APGA welcomes the opportunity to contribute to the consultation on Extending the national gas regulatory framework to hydrogen and renewable gases and blends Proposed changes to NGL, NERL and National Regulations Consultation Paper (the Officials Paper) and the Public consultation draft National Energy Laws Amendment (Other Gases) Bill 2022 (the Draft Legislation).

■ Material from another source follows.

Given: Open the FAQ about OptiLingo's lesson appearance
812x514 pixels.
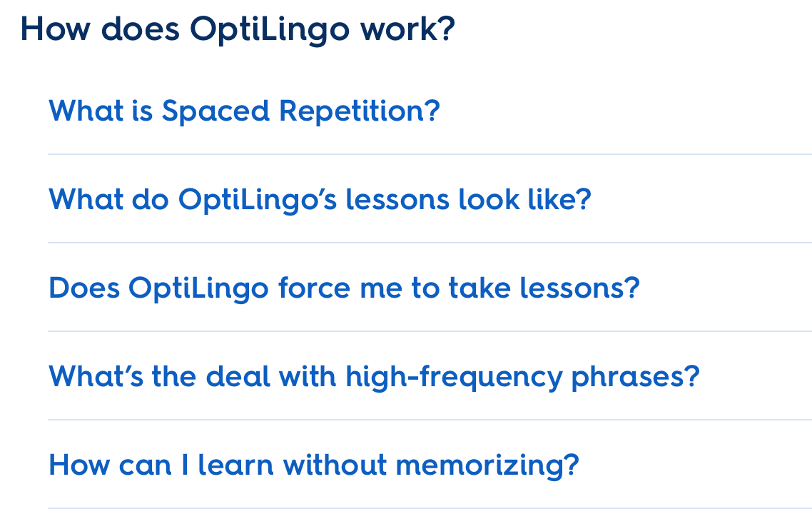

Throughout this submission APGA will refer to pure hydrogen and pure renewable gas transmission pipeline infrastructure which is not part of a declared system (as opposed to infrastructure carrying a blend) as renewable gas transmission pipelines. Further, APGA will refer to efficiently designed pipelines throughout this submission. While regulators, governments, investors, and customers will all have different views on what an efficiently designed pipeline is, APGA refers to the lower costs for customers achieved through economies of scale in pipeline design as described in Section 3.1 of this submission.

It is APGA’s vision to enable the least cost, most rapid development of a hydrogen and renewable gases industry in Australia. This will be enabled by development of widely deployed hydrogen and renewable gas infrastructure, benefiting from economics of scale, offering competitive services to the new and existing markets. APGA envisages a National Gas Law (NGL) which supports investment in hydrogen and renewable gas infrastructure through which competitive hydrogen and renewable gas production and retailing markets can develop.

APGA’s vision is aligned with the intent stated within the Officials Paper. APGA supports provisions which bring hydrogen and other renewable gases into the National Gas Objective (NGO), enable the uptake of blended gases in all gas infrastructure, enable the uptake of pure hydrogen and other pure renewable gases in distribution infrastructure and declared transmission systems, and coverage of hydrogen and other renewable gases under the NERL.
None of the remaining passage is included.